At work I use ClearCase (when forced), and it bothers me a lot. But it does have one feature I use a bunch: mvfs. If I version /main/branch/5 of a file foo.c, I can access it as /repo/foo.c@@/main/branch/5 using any program I like, for instance vim and diff, and I'm not limited to using the rather pathetic tools that come with ClearCase for doing merges and such.

I'd like something similar with Fossil, though completion of libfossil is an obvious prerequisite. Putting libfossil and fuse together could be the way to go.

Of course, it would also be necessary to devise a mapping between filesystem names and Fossil. ClearCase's method of naming versions fits the Unix filesystem reasonably well, but Fossil deviates significantly, and for good reason. I'm not saying it's impossible, only that it will take some thought.

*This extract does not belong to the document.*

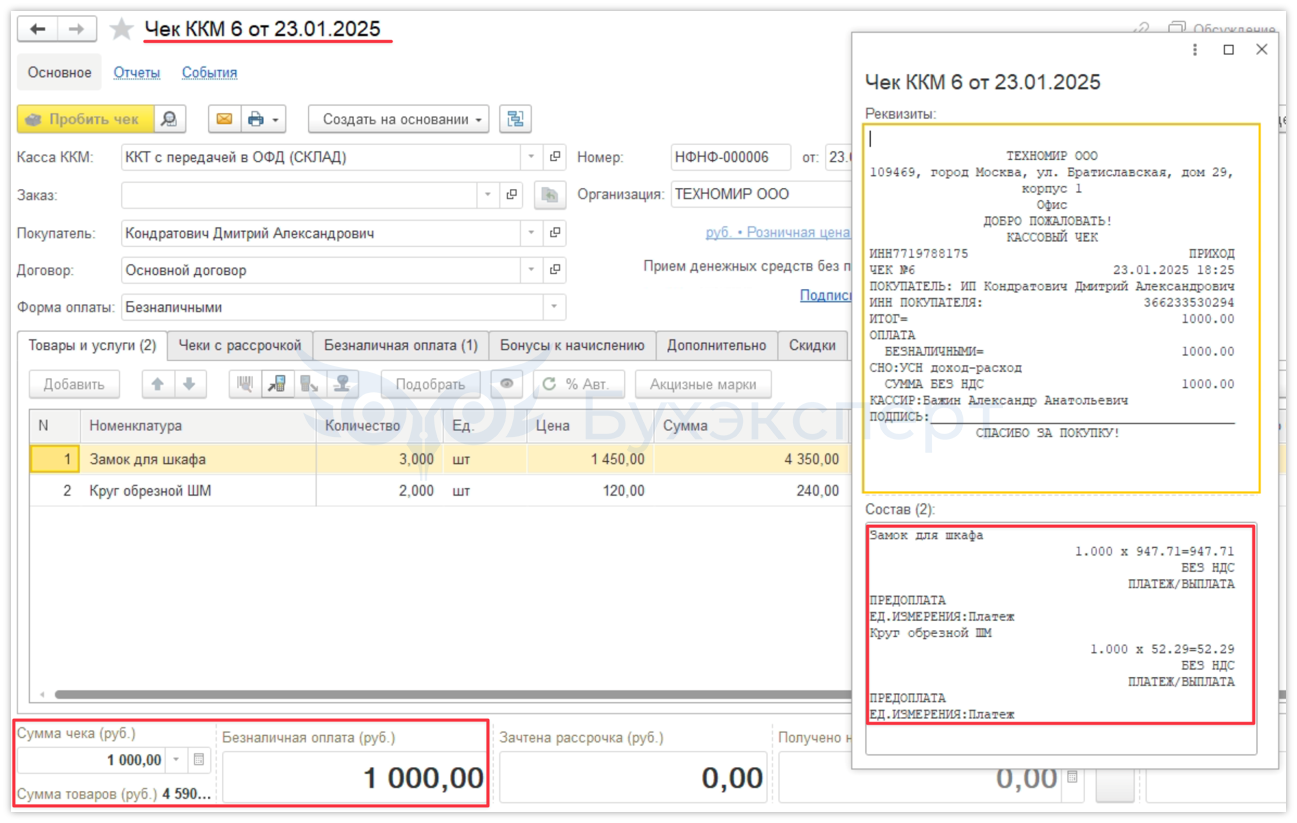
Task: Click the receipt preview magnifier icon
Action: (169, 119)
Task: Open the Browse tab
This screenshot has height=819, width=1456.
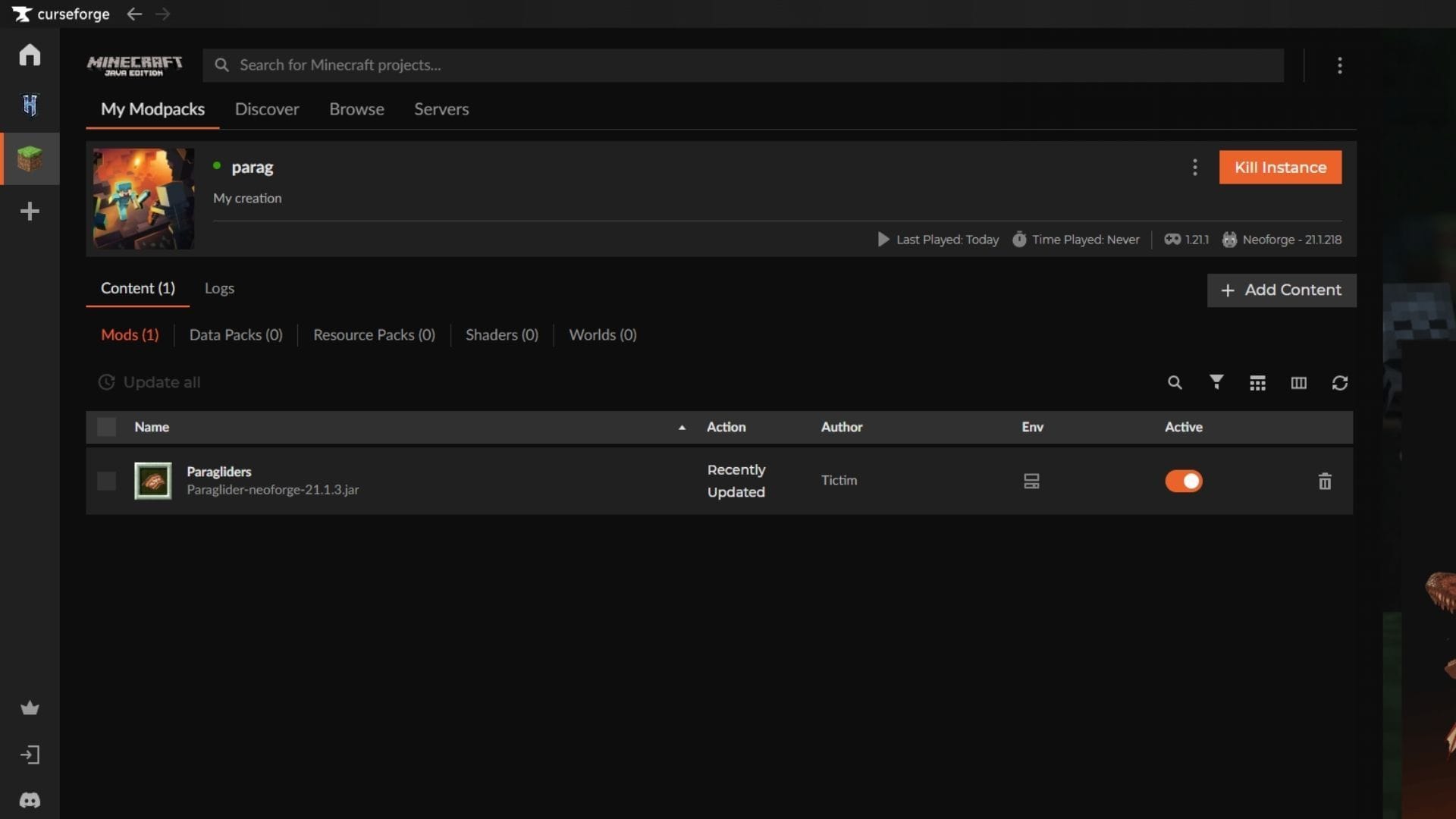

Clearly, one way to go (can certainly support multiple simultaneously) would be to let artifact IDs, or unambiguous prefixes thereof, map to the artifacts. Whether this is only valid for checked-in files or also for stuff like events and wiki and tickets, that's an open question, as is what you get when you readdir(). The top level of the repository directory should probably contain subdirectories indicating the naming mechanism used within, for instance /repo/artifact/01234567 is how you get artifact with prefix 01234567 from the repository mounted at /repo.

Ambiguous prefixes probably shouldn't be treated as nonexistent files, since nonexistent files ought only to mean there's zero artifacts with that prefix. Instead maybe make them directories containing all the artifacts with the prefix.

How should different artifact types be distinguished? More directory hierarchy, I'd imagine. And where would the metadata go? I dunno. There are funny tricks where an object in the filesystem is both a file (you can cat it) and a directory (you can ls it), though perhaps there are better ways to go such as making the contents of the file be yet another kind of metadata. Or we just draw the line and say that only file data is exposed.

I should hope knowing the artifact IDs isn't the only way to get around. Perhaps also have /repo/commit/VERSION/ be the root of a directory tree containing all the files in the commit named by VERSION, which could be an artifact ID or tag or date.

This needs a great deal more thought. I'm just trying to put out some ideas to get us started.

This would be a great way to glue Fossil to scripts or diff or vimdiff or whatever tools you like so you can simultaneously work with normal files and old stuff that would otherwise be buried in the repository.